Enabling Gender-Responsive Disaster Recovery, Climate and Environmental Resilience in the Caribbean (EnGenDER)

The EnGenDER project is aimed at addressing gender-based inequality, ensuring young men and women working as fisher folk and farmers are able to withstand the adverse impacts of climate change and recover quickly after disasters.

Equal opportunities in agriculture and fisheries allow more persons to participate in economic growth, build resilience to climate change and further help pull vulnerable groups out of poverty.

The EnGenDER awareness campaign implemented by the Jamaica 4-H Foundation, with support through the Jamaica 4-H Clubs took our team to St. Elizabeth, Manchester, Clarendon and St. Thomas, with our final stop taking us to Westmoreland.  We utilized this campaign to introduce young men and women to sustainable and proactive agricultural and fisheries practices. Sustainable practices in agriculture are critical and must be embedded in national decision-making and by participants to combat climate change.

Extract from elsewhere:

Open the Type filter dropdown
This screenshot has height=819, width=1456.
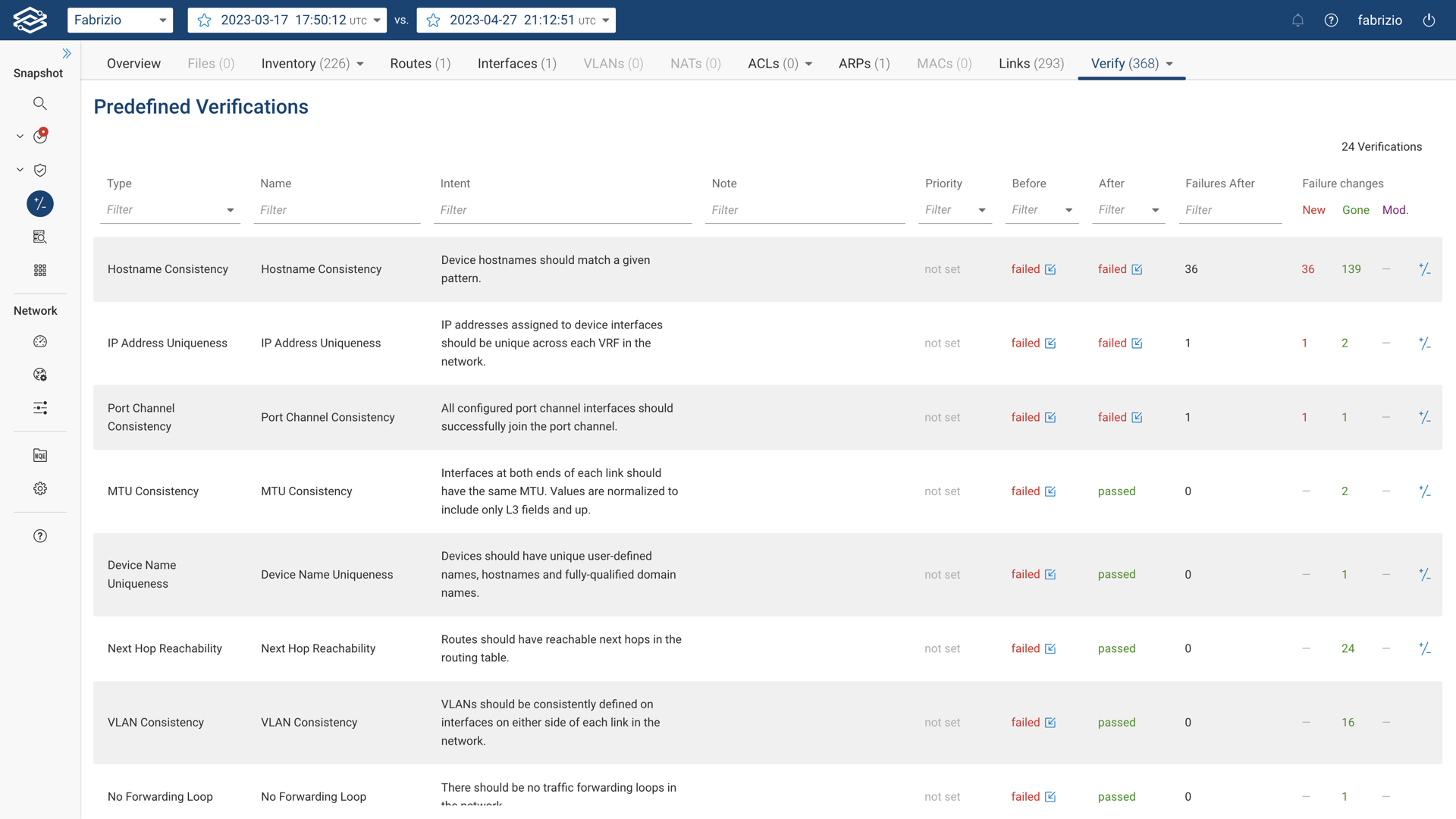tap(230, 210)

600 youth farmers and fishers in Jamaica, across five parishes will benefit from support to bolster their enterprises, under the pilot ‘Strengthening the Adaptive Capacity of Farmers and Fisherfolk in Jamaica. The EnGenDER project is funded by Global Affairs Canada and the Foreign, Commonwealth and Development Office, United Kingdom and implemented through UNDP Multi Country Office in Jamaica.